In conferenza stampa il tecnico toscano ha dato la sua versione del dialogo acceso con Saelemaekers e spiegato anche che Ibrahimovic e Leiva si sono beccati nello spogliatoio.

“Ho preso una giornata per aver avuto un comportamento violento verso un giocatore. Non mi sembra che il mio sia stato un comportamento violento, ho semplicemente detto al giocatore di avere più rispetto. A 30 metri c’è stato un altro calciatore del Milan che ha preso per i capelli un nostro giocatore. Mi sembra che questo sia violento, ma non è stato preso alcun provvedimento, non capisco perché”.

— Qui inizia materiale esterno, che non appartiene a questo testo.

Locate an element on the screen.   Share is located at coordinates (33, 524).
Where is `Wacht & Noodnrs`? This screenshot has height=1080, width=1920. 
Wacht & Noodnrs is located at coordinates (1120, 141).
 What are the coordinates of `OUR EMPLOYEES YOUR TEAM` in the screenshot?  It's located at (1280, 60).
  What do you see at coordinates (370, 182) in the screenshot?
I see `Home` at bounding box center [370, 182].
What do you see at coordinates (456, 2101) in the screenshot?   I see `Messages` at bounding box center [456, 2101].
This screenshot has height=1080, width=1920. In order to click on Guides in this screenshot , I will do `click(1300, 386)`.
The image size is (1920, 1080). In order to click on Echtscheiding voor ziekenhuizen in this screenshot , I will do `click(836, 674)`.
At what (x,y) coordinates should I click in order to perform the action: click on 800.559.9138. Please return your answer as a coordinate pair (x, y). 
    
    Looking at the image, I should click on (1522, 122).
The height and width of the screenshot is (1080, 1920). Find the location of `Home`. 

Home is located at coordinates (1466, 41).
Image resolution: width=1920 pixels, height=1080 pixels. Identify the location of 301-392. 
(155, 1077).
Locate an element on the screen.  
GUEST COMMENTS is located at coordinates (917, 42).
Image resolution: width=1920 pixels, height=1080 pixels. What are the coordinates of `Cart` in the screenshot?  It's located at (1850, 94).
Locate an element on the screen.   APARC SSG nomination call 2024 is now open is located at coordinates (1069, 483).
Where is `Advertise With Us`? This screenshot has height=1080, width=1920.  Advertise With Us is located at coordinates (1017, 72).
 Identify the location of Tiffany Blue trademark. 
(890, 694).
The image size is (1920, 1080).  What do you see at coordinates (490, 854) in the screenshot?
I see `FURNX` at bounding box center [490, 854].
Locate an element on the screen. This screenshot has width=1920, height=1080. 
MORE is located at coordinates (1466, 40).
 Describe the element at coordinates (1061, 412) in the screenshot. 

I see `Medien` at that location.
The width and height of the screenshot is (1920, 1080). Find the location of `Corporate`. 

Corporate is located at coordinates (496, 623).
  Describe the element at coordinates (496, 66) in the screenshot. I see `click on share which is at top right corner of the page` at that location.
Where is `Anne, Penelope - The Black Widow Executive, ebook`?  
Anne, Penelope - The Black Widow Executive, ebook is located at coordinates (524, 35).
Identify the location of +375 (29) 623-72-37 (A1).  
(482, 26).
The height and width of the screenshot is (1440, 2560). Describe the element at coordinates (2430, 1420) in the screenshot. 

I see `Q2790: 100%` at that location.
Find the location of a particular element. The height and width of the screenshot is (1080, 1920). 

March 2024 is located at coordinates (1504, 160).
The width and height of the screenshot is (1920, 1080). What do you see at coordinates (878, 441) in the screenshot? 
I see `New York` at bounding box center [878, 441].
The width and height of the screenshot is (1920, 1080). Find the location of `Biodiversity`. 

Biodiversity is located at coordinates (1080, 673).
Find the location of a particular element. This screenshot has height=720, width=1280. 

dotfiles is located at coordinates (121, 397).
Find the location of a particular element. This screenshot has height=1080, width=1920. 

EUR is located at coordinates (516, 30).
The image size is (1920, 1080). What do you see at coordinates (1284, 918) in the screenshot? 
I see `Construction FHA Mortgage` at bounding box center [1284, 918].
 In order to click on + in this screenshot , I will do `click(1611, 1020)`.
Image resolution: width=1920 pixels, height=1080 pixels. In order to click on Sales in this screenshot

Una giornata per il comportamento violento, una per espressioni blasfeme. Sarri si è anche difeso a riguardo.

"Non è vero. Ho solo detto l’arbitro 'hai lasciato che un ragazzino mi prendesse per il culo per un quarto d’ora senza che né tu né il quarto uomo faceste niente. E poi che fai? Cacci me?'. Non ho usato alcuna espressione blasfema e ci sono almeno tre persone che possono testimoniarlo".

Sarri ha anche confermato di aver già dato ordine agli avvocati di adire a vie legali per fare chiarezza su quanto accaduto.